The World Health Organization has suggested acceptable daily intake limits of 0–25 mg of polyoxyethylene sorbitan esters per kg body weight.

==Biotechnical applications==
In biological techniques and sciences, polysorbate 20 has a broad range of applications. For example, it is used:
- as a washing agent in immunoassays, such as Western blots and ELISAs. It helps to prevent non-specific antibody binding. In this major application, it is dissolved in Tris-buffered saline or phosphate buffered saline at dilutions of 0.05% to 0.5% v/v. These buffers are used for washes between each immunoreaction, to remove unbound immunologicals, and eventually for incubating solutions of immunoreagents (labeled antibodies) to reduce nonspecific background.
- to saturate binding sites on surfaces (i.e., to coat polystyrene microplates, generally combined with proteins such as BSA).
- to stabilize proteins purified protein derivative (PPD) solution used in skin testing for tuberculosis exposure
- as a solubilizing agent of membrane proteins
- for lysing mammalian cells, at a concentration of 0.05% to 0.5% v/v, generally combined with other detergents, salts and additives.

==Pharmaceutical applications==
Polysorbate 20 is used as an excipient in pharmaceutical applications to stabilize emulsions and suspensions.

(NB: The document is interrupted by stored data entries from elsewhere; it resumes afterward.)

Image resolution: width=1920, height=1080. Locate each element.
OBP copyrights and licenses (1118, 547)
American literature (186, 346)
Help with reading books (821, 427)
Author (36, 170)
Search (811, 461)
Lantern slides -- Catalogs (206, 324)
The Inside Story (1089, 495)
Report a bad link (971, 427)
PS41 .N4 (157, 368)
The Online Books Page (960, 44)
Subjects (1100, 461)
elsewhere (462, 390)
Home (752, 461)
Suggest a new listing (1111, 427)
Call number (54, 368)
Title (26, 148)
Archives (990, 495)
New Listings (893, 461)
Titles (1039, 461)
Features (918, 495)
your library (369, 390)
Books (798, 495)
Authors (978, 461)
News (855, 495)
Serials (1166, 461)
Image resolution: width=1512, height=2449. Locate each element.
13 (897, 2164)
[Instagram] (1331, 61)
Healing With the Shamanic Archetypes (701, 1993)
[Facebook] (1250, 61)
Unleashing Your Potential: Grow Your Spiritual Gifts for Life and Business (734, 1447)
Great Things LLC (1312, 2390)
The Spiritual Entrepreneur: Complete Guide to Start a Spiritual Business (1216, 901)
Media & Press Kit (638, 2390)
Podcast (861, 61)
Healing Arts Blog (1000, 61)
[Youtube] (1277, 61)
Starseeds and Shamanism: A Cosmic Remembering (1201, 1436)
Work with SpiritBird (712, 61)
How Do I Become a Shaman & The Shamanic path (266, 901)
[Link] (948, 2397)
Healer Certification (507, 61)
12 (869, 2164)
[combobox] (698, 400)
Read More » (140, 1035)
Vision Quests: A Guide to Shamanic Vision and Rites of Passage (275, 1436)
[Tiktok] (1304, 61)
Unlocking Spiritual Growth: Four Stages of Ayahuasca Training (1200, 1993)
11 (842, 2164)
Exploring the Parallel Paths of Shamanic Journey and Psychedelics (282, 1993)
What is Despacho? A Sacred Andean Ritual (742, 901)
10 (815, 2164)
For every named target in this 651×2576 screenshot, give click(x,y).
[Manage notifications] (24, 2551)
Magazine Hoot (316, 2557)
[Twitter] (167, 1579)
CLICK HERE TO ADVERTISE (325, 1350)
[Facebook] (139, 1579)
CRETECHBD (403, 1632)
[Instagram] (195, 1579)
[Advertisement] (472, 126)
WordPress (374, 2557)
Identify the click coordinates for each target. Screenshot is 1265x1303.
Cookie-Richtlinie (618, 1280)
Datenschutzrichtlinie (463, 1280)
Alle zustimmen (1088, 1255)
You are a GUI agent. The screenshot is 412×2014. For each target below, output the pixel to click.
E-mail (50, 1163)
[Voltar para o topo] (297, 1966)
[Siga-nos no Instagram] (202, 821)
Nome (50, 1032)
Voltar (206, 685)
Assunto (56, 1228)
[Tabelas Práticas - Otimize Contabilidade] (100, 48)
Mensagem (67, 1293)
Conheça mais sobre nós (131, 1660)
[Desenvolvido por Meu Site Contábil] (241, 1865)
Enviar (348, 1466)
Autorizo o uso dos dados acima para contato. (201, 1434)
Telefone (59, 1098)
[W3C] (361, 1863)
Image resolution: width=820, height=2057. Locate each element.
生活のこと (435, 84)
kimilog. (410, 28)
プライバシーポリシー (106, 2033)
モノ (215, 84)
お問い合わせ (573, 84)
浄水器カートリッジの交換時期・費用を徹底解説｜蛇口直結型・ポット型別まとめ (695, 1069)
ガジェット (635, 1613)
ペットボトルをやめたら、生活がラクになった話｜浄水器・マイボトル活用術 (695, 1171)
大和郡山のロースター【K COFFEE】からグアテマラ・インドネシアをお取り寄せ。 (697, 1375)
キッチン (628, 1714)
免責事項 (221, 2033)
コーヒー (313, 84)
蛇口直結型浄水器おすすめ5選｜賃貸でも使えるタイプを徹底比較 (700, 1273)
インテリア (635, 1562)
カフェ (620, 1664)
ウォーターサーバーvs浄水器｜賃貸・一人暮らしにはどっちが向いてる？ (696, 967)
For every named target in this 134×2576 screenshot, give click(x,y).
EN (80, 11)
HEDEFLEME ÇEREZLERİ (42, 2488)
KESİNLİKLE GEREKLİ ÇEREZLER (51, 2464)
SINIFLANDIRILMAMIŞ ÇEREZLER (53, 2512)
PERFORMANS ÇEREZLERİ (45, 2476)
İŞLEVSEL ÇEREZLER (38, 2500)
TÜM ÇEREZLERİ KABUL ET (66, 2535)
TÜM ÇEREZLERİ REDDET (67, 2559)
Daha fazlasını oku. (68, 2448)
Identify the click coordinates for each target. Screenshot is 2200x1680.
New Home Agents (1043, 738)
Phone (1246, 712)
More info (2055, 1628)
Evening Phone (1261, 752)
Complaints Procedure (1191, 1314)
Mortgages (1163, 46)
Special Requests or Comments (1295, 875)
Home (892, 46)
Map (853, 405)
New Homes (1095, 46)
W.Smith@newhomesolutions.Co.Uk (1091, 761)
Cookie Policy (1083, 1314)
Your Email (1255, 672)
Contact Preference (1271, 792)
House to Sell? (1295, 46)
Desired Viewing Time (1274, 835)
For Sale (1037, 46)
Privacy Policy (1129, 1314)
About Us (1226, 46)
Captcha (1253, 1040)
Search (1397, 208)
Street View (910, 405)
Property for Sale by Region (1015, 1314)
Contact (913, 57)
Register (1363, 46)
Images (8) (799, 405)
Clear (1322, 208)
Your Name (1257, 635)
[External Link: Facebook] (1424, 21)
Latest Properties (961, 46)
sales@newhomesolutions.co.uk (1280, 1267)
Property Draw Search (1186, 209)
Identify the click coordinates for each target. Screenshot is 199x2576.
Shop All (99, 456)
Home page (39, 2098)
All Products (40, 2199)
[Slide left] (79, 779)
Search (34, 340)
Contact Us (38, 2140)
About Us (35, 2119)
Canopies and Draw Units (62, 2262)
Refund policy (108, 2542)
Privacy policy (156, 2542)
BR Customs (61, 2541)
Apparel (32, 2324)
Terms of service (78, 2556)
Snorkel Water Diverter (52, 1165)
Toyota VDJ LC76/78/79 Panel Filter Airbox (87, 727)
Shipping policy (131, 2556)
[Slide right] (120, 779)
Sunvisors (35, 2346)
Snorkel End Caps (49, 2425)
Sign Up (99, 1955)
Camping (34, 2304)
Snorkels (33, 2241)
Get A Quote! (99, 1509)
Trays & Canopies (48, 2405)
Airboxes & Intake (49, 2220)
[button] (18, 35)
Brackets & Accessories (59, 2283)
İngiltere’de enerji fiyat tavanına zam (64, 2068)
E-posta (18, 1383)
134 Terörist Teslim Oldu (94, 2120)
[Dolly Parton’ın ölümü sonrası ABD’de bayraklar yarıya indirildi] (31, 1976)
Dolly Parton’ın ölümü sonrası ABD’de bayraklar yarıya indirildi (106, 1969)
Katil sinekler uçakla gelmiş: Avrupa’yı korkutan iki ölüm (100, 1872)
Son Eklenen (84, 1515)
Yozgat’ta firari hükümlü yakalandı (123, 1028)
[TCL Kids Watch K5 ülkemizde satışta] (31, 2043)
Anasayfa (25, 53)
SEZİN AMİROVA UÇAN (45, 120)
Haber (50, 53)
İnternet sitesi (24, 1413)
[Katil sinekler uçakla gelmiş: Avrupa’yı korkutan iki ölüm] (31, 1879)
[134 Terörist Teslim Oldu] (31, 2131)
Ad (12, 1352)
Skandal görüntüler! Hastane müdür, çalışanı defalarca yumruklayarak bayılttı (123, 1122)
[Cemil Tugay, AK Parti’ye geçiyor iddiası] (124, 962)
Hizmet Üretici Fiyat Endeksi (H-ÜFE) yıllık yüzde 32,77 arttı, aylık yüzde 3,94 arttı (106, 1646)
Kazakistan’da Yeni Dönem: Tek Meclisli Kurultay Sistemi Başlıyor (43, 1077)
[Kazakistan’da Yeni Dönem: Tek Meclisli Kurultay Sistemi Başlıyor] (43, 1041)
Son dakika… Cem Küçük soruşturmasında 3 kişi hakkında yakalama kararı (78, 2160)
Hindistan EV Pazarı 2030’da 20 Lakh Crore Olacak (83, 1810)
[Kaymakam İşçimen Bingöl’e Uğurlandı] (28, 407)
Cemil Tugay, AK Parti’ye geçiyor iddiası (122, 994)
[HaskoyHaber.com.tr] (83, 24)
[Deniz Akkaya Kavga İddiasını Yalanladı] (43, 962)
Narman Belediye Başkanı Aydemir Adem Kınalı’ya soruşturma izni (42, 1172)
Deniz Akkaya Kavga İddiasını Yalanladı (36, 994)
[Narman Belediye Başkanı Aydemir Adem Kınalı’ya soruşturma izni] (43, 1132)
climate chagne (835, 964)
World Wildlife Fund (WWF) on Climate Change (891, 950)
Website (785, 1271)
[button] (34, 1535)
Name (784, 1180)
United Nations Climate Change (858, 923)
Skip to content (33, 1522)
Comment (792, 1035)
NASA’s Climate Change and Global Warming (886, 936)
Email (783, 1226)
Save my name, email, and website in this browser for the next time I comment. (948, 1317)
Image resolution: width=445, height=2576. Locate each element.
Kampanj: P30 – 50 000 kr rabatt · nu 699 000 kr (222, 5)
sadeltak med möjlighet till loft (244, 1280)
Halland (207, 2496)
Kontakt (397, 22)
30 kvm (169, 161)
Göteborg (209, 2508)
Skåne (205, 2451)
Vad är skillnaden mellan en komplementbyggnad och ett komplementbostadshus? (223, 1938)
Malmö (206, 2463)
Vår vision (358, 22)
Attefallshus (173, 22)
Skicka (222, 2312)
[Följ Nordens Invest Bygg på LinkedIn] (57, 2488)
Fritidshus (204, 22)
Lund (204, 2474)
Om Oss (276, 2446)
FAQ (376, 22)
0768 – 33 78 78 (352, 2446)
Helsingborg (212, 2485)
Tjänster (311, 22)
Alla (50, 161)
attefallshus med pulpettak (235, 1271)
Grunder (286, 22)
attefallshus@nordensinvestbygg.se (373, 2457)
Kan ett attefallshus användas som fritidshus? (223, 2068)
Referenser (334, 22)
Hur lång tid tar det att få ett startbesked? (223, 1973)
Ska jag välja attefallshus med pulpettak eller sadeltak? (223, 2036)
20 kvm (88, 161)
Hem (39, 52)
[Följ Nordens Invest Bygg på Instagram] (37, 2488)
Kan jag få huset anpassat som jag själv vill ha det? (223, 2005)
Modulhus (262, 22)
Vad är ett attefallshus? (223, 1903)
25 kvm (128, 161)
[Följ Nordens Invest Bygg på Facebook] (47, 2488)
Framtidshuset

==Industrial and domestic applications==

Polysorbate 20 is used in many brands of baby wipes.

Polysorbate 20 is used by philatelists to remove stamps from envelopes and to remove residues from stamps, without harming the stamp itself.

Polysorbate 20 is also used as wetting agent in rubber balers in the elastomer industry.

Polysorbate 20 has been used as a shape directing agent to synthesize spheroidal magnetite nanoassemblies.